In this section, we will go through some most asked questions regarding the FV function in Excel. We will answer these questions to complete the article.

**Q: Can I calculate the total interest paid on loan by using the FV function?**

**Ans.** Yes, you can. After the calculation with the FV function, subtract the original loan amount from the result or your loan’s future value. The amount you will get afterward is the total interest you are paying on your loan.

**Q:** **Can I use changing interest rates with the FV function to calculate the future value of an investment?**

**Ans.** No. You must use a constant interest rate to calculate the future value of an investment with the FV function. Otherwise, the calculation will return incorrect results.

**Q:** **Is it possible to use the FV function to calculate an investment’s future value with compound interest?**

**Ans.** Yes, it is possible. But the interest rate must be constant and cannot vary over a period of time.

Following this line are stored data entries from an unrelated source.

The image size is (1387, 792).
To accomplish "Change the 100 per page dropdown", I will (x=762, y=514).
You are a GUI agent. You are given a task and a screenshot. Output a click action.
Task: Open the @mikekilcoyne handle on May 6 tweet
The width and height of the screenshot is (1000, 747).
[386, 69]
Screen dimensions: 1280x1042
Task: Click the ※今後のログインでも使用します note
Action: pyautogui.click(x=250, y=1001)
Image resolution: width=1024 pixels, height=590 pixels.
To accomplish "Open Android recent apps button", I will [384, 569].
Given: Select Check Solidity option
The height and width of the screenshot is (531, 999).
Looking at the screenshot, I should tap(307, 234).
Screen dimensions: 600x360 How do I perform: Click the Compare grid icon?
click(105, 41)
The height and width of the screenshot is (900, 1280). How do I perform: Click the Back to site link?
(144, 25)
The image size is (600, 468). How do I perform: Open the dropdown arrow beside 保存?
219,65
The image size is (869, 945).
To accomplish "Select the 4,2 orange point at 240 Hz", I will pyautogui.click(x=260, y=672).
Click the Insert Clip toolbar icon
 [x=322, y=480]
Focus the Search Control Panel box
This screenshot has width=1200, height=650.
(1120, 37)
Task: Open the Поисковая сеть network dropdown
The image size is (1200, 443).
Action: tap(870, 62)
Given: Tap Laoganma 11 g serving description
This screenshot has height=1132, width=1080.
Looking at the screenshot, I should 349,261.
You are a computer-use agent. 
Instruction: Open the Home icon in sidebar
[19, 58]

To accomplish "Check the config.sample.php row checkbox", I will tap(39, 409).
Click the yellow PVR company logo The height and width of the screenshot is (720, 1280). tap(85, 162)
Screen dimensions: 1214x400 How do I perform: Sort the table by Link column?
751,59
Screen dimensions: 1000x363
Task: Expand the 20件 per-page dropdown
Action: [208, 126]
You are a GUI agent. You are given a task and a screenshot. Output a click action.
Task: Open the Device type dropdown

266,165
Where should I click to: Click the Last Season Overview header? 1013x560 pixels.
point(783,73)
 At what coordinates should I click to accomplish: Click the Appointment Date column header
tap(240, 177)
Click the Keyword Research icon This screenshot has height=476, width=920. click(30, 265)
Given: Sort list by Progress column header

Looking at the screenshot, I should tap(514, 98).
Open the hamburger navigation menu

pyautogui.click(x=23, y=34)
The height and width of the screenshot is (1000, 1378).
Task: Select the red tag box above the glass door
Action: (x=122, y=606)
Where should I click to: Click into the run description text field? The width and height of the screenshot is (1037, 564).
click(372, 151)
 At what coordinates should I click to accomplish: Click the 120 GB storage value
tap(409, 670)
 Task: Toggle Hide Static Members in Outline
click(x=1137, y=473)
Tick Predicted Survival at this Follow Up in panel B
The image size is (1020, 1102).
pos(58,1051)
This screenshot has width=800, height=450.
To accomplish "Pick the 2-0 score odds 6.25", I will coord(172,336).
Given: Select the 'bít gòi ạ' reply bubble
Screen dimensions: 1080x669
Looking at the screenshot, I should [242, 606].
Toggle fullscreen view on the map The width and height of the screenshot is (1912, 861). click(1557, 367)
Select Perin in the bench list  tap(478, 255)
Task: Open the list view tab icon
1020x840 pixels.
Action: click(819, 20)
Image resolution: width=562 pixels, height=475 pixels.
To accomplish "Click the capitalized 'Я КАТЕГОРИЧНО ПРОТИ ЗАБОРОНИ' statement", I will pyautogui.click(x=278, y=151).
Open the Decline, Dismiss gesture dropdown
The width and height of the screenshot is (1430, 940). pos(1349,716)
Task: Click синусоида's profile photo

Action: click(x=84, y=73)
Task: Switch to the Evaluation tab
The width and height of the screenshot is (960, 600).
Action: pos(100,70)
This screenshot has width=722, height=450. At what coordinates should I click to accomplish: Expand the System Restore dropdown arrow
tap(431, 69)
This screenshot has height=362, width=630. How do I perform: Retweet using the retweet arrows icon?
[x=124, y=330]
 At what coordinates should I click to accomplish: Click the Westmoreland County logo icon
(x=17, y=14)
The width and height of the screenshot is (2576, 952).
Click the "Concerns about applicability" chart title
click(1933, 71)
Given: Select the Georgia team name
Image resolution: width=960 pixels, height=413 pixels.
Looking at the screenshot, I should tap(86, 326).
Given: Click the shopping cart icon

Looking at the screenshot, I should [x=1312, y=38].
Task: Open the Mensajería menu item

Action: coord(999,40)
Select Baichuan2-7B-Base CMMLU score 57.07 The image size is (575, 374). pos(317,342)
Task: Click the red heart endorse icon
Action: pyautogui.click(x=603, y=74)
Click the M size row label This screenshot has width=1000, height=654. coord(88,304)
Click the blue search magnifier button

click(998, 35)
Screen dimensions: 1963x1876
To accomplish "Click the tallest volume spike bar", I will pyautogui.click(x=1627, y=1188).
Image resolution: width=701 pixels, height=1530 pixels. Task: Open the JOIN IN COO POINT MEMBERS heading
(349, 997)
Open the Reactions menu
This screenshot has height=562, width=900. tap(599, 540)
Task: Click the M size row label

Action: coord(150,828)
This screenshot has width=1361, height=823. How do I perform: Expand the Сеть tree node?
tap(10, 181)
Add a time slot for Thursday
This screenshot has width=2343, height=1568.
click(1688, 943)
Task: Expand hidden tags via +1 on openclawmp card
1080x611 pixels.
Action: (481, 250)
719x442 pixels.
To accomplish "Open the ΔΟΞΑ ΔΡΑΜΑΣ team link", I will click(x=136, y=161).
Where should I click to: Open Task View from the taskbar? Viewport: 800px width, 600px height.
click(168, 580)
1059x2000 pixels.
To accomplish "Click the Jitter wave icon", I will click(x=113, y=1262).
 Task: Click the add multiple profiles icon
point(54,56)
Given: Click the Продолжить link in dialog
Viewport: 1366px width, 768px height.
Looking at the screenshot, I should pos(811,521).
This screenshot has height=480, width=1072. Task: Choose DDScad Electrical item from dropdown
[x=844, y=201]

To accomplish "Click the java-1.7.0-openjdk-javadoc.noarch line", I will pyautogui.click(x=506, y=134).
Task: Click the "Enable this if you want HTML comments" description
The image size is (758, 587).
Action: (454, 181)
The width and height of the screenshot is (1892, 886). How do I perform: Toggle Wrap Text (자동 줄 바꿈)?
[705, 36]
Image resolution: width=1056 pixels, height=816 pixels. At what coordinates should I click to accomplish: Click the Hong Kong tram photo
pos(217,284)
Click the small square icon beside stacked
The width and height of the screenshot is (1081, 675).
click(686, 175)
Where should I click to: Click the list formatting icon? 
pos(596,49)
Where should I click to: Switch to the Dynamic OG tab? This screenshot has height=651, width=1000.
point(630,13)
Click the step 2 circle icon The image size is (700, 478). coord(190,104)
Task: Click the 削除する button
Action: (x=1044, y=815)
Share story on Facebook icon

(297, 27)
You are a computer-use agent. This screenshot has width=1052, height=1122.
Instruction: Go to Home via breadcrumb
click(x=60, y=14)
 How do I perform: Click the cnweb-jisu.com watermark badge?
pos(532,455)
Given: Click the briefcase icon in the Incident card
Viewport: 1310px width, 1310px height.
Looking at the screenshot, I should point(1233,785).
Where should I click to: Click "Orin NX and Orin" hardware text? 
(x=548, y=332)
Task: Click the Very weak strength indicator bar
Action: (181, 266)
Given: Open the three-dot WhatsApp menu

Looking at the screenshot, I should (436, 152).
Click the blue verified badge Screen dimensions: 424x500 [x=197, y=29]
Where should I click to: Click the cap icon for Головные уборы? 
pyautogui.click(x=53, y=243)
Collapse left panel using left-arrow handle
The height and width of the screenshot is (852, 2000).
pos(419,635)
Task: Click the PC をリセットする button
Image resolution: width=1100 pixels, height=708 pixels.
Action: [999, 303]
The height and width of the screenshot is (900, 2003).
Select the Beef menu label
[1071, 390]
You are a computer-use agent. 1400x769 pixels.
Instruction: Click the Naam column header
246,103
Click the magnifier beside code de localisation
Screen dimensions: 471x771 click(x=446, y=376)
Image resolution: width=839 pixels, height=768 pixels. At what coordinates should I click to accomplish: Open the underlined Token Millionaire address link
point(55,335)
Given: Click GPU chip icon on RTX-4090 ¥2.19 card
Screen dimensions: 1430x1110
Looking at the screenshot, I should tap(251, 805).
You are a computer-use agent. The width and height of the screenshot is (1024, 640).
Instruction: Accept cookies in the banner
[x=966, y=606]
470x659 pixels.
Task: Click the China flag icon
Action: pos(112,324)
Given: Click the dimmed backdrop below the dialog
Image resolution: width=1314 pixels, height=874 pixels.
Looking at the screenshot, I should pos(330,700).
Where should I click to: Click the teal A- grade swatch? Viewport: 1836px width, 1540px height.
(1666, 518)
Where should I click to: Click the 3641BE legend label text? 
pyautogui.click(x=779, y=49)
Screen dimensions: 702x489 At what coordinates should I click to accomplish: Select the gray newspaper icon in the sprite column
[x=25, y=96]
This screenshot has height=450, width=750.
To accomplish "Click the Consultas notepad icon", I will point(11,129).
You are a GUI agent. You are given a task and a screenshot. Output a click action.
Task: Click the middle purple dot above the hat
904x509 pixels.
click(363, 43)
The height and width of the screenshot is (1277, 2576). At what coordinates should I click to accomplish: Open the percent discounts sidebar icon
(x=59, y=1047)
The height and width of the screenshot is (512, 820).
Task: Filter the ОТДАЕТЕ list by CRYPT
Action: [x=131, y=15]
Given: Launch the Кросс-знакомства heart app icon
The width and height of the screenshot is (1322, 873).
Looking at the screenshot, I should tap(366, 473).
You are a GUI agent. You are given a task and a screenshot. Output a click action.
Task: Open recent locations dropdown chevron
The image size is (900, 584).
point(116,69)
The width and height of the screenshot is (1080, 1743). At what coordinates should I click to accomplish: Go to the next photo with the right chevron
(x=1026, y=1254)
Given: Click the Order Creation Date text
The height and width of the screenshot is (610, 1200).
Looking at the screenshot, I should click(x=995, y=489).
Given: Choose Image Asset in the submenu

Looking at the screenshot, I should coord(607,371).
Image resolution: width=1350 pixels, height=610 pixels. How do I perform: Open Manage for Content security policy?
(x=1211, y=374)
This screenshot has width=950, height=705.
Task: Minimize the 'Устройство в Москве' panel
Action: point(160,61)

**Q:** **Can I use the FV function to calculate the present value of an investment?**

**Ans.** No. For calculating the present value of an investment, you must use the PV function.

**Q:** **How can I convert an annual interest rate to a monthly interest rate for the FV function?**

**Ans.** You need to divide the annual interest rate by 12 to convert it to a monthly interest rate.

**Q:** **Can I use the FV function to calculate the future value of an investment with variable payments?**

**Ans.** No. The payment must be constant for the FV function to work. Variable payments will result in inaccurate calculations.

### Concluding Thoughts

The FV Function in Excel is a financial function that everyone can work with. From deciding where to invest based on the possible outcome to calculating the future value of your savings, the FV function covers the whole ground effortlessly.

We talked about the FV function in this article point by point. We did a syntax breakdown and explained how the function works. Then we discussed two calculation types and a practical example of the FV function. In the latter part of the article, we explained the function’s four most popular use cases. We ended it with a section on some frequently asked questions with their answers.

The FV function is easy and useful. However, we strongly suggest you be mindful when inputting the values. The function calculates on an annual basis. Therefore, if your calculation involves something different, be careful and check the values twice beforehand. Last but not least, be sure to practice working with this function a few times for ultimate mastery.